This one is very like a regular picture frame except that there’s no artwork and its substitute is loaded from the front, not the back. That was the goal, to expose the whole grille and keep all these little squares visually equal.
The timber was rough cut to length on a table saw.
It was then ready for routing. To complete the task I had to use 4 router bits, a DIY-ed router table-top and a fence (for the bits without a bearing). The last step was to put chamfers on the bottom edges and deepen the recess for the metal grille and the nails.
Hand sanding was followed by cutting mitres. The frame was much larger than my workbench, so I had to do the glue-up on the floor.
Of course, the frame had to be reinforced with splines. I used strips of contrasting timber for that task. To avoid any dents in the front side of the frame (coming from the clamps) it was clamped in this orientation:
After a couple of passes on a table saw, it was ready for gluing, again. Once it dried, I use my flush-cut saw to finish the splines. I then sanded the frame, and it was ready for the next step …
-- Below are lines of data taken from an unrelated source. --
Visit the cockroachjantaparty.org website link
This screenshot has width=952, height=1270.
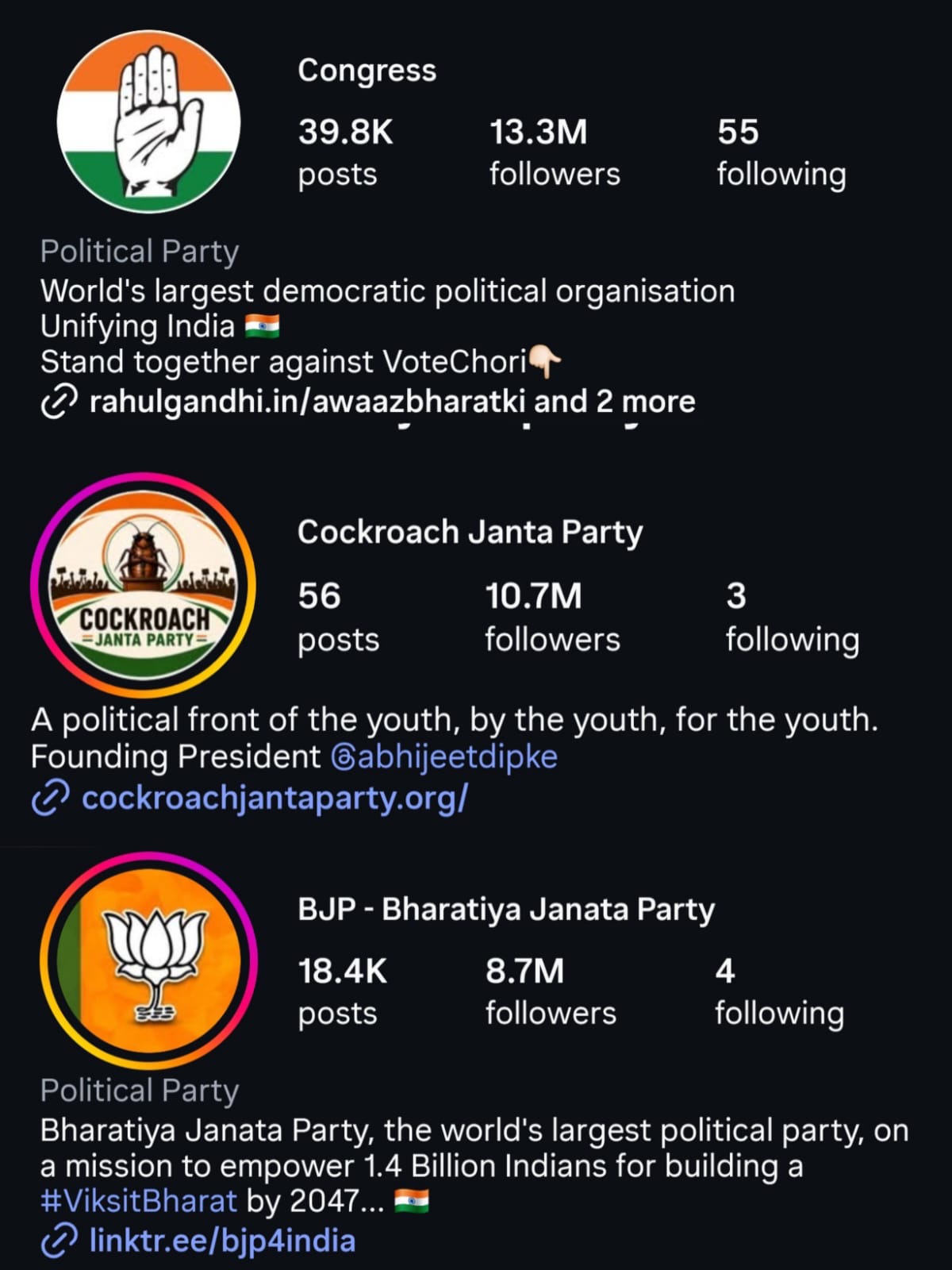[275, 798]
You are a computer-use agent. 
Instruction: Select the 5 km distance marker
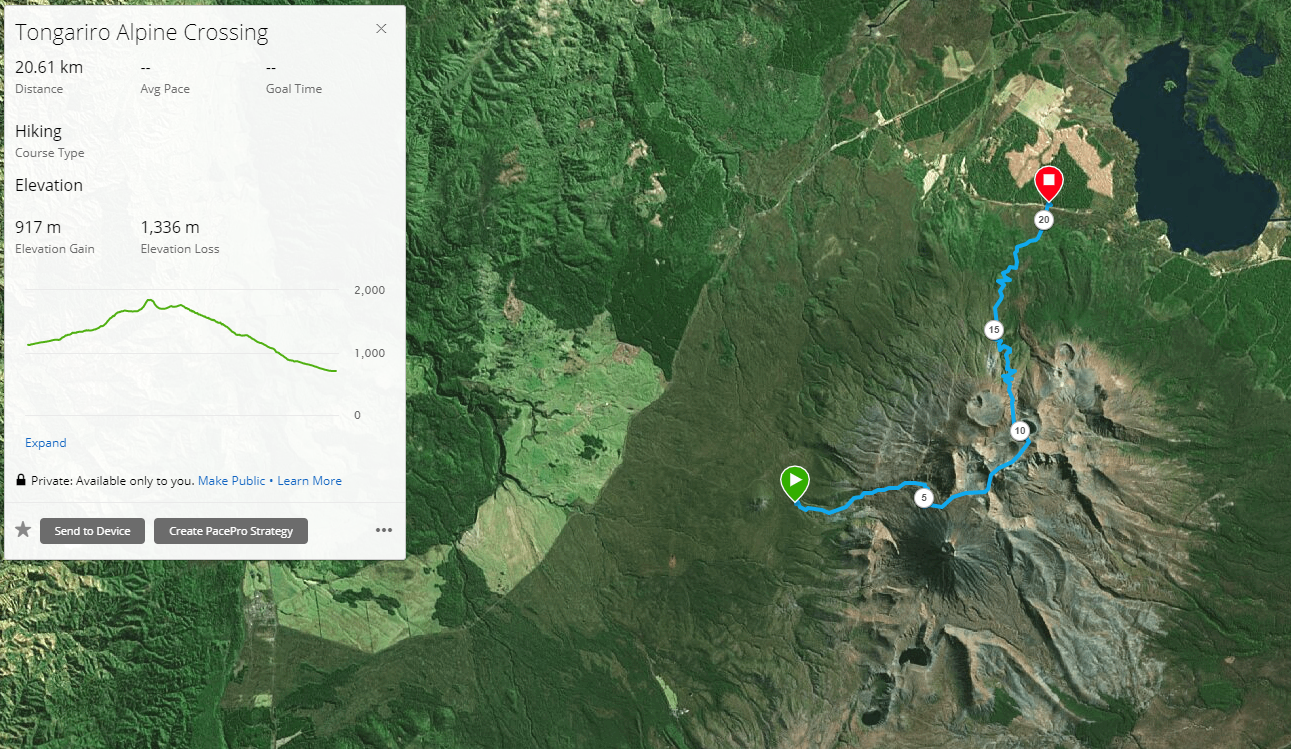tap(923, 497)
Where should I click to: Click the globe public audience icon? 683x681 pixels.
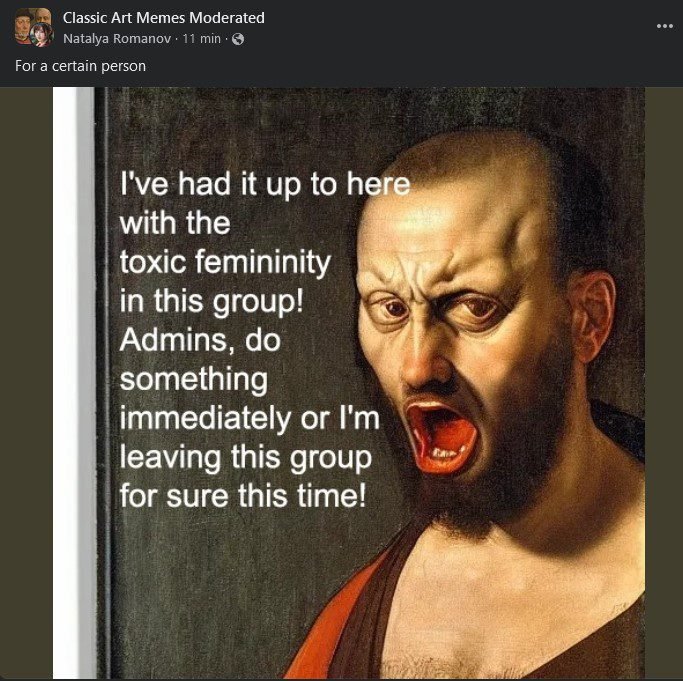point(237,40)
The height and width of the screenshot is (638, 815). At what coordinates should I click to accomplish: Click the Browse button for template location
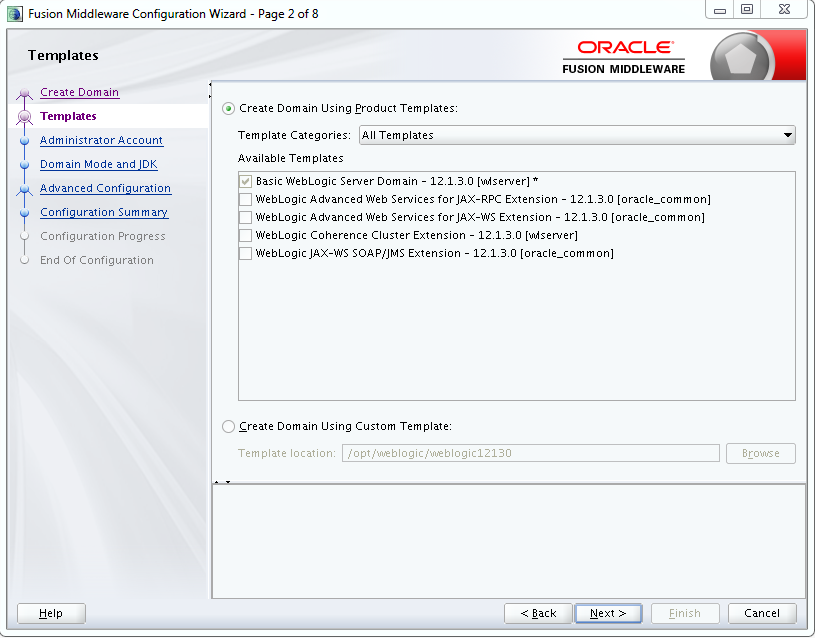click(x=760, y=453)
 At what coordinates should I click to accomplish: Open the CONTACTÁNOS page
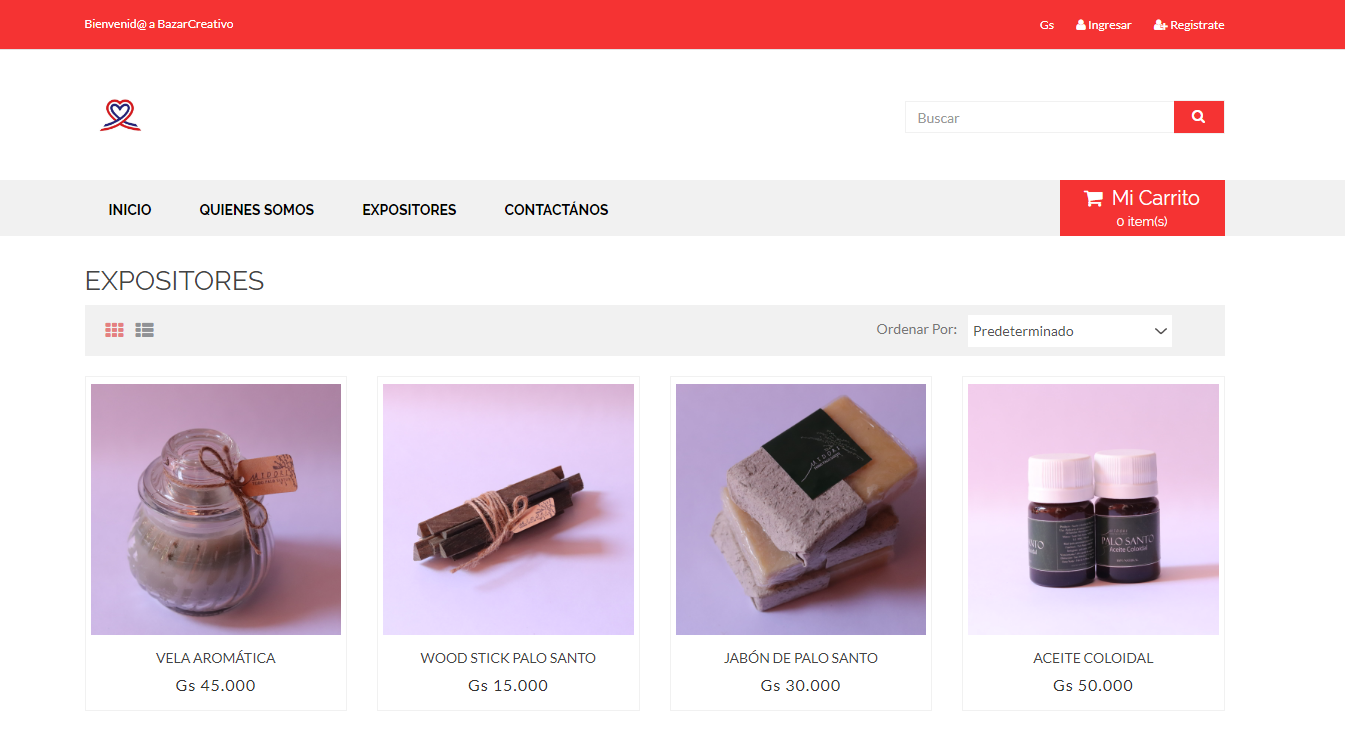point(556,210)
… which was the plate hangers at the back. I used my plunge router with 2 different bits to complete the task. There was also a need to use a chisel and sandpaper.
The plates and the screws were installed, and the project was ready for spraying lacquer. 5 – 6 coats applied within 2 – 3 hours finished the job.
The grille was fixed to the frame with veneer pins, which was very like old-school glaziery.
Drilling holes in concrete had to be done very accurately. There was no room for any error, and I got it done like a pro. The dust was hoovered, and the frame was filled out with some girls’ stuff.